◆ **Compito da svolgere**:
Cita integralmente tutti i record che seguono, senza modificare nulla.
+++ Dati forniti
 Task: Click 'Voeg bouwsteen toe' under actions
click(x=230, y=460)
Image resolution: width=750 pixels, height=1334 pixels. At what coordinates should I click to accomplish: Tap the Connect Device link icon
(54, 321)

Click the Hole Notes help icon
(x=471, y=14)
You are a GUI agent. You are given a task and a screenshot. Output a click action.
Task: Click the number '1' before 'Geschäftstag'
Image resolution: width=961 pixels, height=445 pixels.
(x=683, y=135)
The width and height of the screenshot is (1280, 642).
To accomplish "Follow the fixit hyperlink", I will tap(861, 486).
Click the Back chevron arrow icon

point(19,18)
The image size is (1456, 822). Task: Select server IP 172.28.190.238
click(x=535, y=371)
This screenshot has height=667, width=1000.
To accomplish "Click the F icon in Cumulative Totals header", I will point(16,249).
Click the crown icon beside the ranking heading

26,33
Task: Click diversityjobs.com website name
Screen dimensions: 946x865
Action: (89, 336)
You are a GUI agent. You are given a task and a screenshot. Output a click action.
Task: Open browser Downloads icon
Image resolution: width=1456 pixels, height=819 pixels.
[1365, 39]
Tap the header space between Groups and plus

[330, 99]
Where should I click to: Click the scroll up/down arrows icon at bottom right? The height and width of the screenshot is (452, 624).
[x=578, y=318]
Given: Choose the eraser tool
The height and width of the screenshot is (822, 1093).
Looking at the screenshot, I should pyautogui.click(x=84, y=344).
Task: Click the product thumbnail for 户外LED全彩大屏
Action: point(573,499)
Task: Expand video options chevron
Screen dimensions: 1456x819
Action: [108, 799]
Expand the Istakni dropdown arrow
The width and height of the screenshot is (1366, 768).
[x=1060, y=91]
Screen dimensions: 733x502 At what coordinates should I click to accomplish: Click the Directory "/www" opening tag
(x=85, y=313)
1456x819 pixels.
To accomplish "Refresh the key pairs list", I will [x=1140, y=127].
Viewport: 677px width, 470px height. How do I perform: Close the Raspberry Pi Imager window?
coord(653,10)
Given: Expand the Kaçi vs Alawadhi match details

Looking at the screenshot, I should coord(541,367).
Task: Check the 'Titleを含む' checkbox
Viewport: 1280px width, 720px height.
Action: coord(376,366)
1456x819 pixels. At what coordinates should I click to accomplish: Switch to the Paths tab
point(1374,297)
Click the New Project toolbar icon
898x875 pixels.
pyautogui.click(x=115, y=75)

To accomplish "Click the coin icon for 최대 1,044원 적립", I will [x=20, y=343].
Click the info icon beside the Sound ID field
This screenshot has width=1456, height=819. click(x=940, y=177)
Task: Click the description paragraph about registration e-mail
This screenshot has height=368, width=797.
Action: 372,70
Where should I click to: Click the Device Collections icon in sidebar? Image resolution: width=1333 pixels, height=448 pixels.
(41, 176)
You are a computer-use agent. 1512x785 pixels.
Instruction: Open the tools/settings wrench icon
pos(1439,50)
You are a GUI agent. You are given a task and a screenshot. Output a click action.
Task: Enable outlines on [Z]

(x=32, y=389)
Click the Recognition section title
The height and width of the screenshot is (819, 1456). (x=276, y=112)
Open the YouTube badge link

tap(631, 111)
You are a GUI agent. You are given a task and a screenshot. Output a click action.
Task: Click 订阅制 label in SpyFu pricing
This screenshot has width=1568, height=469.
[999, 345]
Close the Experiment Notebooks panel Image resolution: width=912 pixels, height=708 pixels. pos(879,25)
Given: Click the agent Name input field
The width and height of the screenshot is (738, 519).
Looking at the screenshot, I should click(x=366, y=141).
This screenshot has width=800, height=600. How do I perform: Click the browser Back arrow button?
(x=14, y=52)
++++++
◆ **Risposta completa**:
 Task: Click 'Voeg bouwsteen toe' under actions
click(x=230, y=460)
Image resolution: width=750 pixels, height=1334 pixels. At what coordinates should I click to accomplish: Tap the Connect Device link icon
(54, 321)

Click the Hole Notes help icon
(x=471, y=14)
You are a GUI agent. You are given a task and a screenshot. Output a click action.
Task: Click the number '1' before 'Geschäftstag'
Image resolution: width=961 pixels, height=445 pixels.
(x=683, y=135)
The width and height of the screenshot is (1280, 642).
To accomplish "Follow the fixit hyperlink", I will tap(861, 486).
Click the Back chevron arrow icon

point(19,18)
The image size is (1456, 822). Task: Select server IP 172.28.190.238
click(x=535, y=371)
This screenshot has height=667, width=1000.
To accomplish "Click the F icon in Cumulative Totals header", I will point(16,249).
Click the crown icon beside the ranking heading

26,33
Task: Click diversityjobs.com website name
Screen dimensions: 946x865
Action: (89, 336)
You are a GUI agent. You are given a task and a screenshot. Output a click action.
Task: Open browser Downloads icon
Image resolution: width=1456 pixels, height=819 pixels.
[1365, 39]
Tap the header space between Groups and plus

[330, 99]
Where should I click to: Click the scroll up/down arrows icon at bottom right? The height and width of the screenshot is (452, 624).
[x=578, y=318]
Given: Choose the eraser tool
The height and width of the screenshot is (822, 1093).
Looking at the screenshot, I should pyautogui.click(x=84, y=344).
Task: Click the product thumbnail for 户外LED全彩大屏
Action: point(573,499)
Task: Expand video options chevron
Screen dimensions: 1456x819
Action: [108, 799]
Expand the Istakni dropdown arrow
The width and height of the screenshot is (1366, 768).
[x=1060, y=91]
Screen dimensions: 733x502 At what coordinates should I click to accomplish: Click the Directory "/www" opening tag
(x=85, y=313)
1456x819 pixels.
To accomplish "Refresh the key pairs list", I will [x=1140, y=127].
Viewport: 677px width, 470px height. How do I perform: Close the Raspberry Pi Imager window?
coord(653,10)
Given: Expand the Kaçi vs Alawadhi match details

Looking at the screenshot, I should coord(541,367).
Task: Check the 'Titleを含む' checkbox
Viewport: 1280px width, 720px height.
Action: coord(376,366)
1456x819 pixels. At what coordinates should I click to accomplish: Switch to the Paths tab
point(1374,297)
Click the New Project toolbar icon
898x875 pixels.
pyautogui.click(x=115, y=75)

To accomplish "Click the coin icon for 최대 1,044원 적립", I will [x=20, y=343].
Click the info icon beside the Sound ID field
This screenshot has width=1456, height=819. click(x=940, y=177)
Task: Click the description paragraph about registration e-mail
This screenshot has height=368, width=797.
Action: 372,70
Where should I click to: Click the Device Collections icon in sidebar? Image resolution: width=1333 pixels, height=448 pixels.
(41, 176)
You are a computer-use agent. 1512x785 pixels.
Instruction: Open the tools/settings wrench icon
pos(1439,50)
You are a GUI agent. You are given a task and a screenshot. Output a click action.
Task: Enable outlines on [Z]

(x=32, y=389)
Click the Recognition section title
The height and width of the screenshot is (819, 1456). (x=276, y=112)
Open the YouTube badge link

tap(631, 111)
You are a GUI agent. You are given a task and a screenshot. Output a click action.
Task: Click 订阅制 label in SpyFu pricing
This screenshot has width=1568, height=469.
[999, 345]
Close the Experiment Notebooks panel Image resolution: width=912 pixels, height=708 pixels. pos(879,25)
Given: Click the agent Name input field
The width and height of the screenshot is (738, 519).
Looking at the screenshot, I should click(x=366, y=141).
This screenshot has width=800, height=600. How do I perform: Click the browser Back arrow button?
(x=14, y=52)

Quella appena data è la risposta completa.